[Items from a dataset]
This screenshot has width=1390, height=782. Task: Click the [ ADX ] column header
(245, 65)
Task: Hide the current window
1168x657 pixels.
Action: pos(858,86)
* * *
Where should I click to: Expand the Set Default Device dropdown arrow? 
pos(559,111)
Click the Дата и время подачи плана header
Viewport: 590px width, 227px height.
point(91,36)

**Aim of the exercise:** Rewrite the lines from the line with "Where should I" to the line with "point(91,36)", swapping "Expand" for "Open" and leaving everything else unchanged.

**Complete output:**
Where should I click to: Open the Set Default Device dropdown arrow? 
pos(559,111)
Click the Дата и время подачи плана header
Viewport: 590px width, 227px height.
point(91,36)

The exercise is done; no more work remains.